Recopiez tout ce qui va de « Si l'Afrique veut » jusqu'à « cours à Abidjan. » dans le texte sur les pertes agricoles, en substituant « spécialistes » à « experts ».

:: Passage retenu ::

Si l'Afrique veut mettre fin à la faim d'ici à 2025, elle doit mettre un terme aux importantes pertes agricoles post-récoltes, qui représentent jusqu'à 30 % de sa production, ont martelé des experts, jeudi 7 septembre 2017, au quatrième jour de la 7e édition du Forum pour la révolution verte en Afrique (AGRF) en cours à Abidjan.
Lors d'une session sur le thème : « Gestion après récoltes et assurance de la quantité et de la qualité et des normes pour le marché », Mamadou Biteye, directeur général de la Fondation Rockefeller Afrique a planté le décor en ces termes : « ce que nous perdons chaque année dans le monde lors des récoltes pourrait nourrir 2,5 milliards de personnes ».
Selon cet économiste agricole de formation, les pertes de nourritures et autres gaspillages sont un problème sérieux, qui affecte la chaine des valeurs de production. Si les produits arrivent à bon port, souvent ils ne sont pas consommés car pas d'assez bonne qualité (abîmés, mal conservés). Y remédier « implique d'identifier où les problèmes se posent, puis de trouver des financements pour y mettre un terme », a-t-il souligné. Avant d'ajouter : « À l'horizon 2025, nous devrons avoir réussir ce pari ».
Directeur chargé de l'agriculture et l'agro-industrie à la Banque africaine de développement (BAD), Chiji Chinedum Ojukwu a d'emblée souligné que la Banque entend accélérer la mise en œuvre des mesures contenues dans la Déclaration de Malabo ratifiée en juin 2014. Pour ce faire, la Banque déploie déjà différents projets dans des pays comme la Côte d'Ivoire et le Nigeria et s'apprête à les étendre à l'Ethiopie. En développant des chaînes de valeur intégrées au sein d'agropoles, la Bad a ainsi dans l'idée de gagner en valeur ajoutée en transformant localement les produits destinés à l'exportation (café, cacao ou coton). Au centre de la Côte d'Ivoire, près de Yamoussoukro, le projet de pôle agro-industriel dans la région du Bélier, axé sur de la chaine de valeur du riz, bénéficie d'un soutien de 67 milliards de FCFA de la BAD. Dans son Plan national de développement, le pays a prévu de bâtir trois autres agropoles d'ici à 2020.

:::
:: Données fournies ::

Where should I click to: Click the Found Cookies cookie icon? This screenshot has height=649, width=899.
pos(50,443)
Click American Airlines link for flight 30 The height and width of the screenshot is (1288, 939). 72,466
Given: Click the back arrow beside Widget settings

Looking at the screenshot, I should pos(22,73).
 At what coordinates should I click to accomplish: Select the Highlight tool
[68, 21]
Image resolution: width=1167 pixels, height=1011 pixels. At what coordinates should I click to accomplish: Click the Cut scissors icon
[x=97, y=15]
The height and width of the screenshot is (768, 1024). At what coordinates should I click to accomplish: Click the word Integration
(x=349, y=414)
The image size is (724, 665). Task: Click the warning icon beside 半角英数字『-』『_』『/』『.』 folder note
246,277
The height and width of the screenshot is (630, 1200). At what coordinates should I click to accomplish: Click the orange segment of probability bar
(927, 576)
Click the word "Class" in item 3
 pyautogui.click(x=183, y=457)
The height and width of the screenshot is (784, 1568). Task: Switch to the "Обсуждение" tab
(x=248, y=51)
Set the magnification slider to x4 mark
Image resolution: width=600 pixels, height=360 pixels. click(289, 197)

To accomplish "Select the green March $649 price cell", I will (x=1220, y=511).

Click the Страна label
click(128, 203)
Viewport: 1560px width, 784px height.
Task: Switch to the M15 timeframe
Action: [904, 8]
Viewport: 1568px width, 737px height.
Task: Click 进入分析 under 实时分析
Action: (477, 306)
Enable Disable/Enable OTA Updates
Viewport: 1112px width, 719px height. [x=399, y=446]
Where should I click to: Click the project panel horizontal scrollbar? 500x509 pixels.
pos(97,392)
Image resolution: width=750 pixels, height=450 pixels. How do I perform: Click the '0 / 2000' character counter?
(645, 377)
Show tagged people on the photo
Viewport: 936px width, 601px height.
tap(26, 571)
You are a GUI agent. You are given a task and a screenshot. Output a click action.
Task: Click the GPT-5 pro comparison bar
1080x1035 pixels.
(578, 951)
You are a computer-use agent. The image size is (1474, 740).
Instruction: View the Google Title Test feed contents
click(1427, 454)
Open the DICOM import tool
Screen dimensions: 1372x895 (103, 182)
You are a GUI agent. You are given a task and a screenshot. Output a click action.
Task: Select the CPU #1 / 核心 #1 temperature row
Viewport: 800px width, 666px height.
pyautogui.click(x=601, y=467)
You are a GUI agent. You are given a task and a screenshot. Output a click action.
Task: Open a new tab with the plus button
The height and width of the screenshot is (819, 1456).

:::

Résultat -
Si l'Afrique veut mettre fin à la faim d'ici à 2025, elle doit mettre un terme aux importantes pertes agricoles post-récoltes, qui représentent jusqu'à 30 % de sa production, ont martelé des spécialistes, jeudi 7 septembre 2017, au quatrième jour de la 7e édition du Forum pour la révolution verte en Afrique (AGRF) en cours à Abidjan.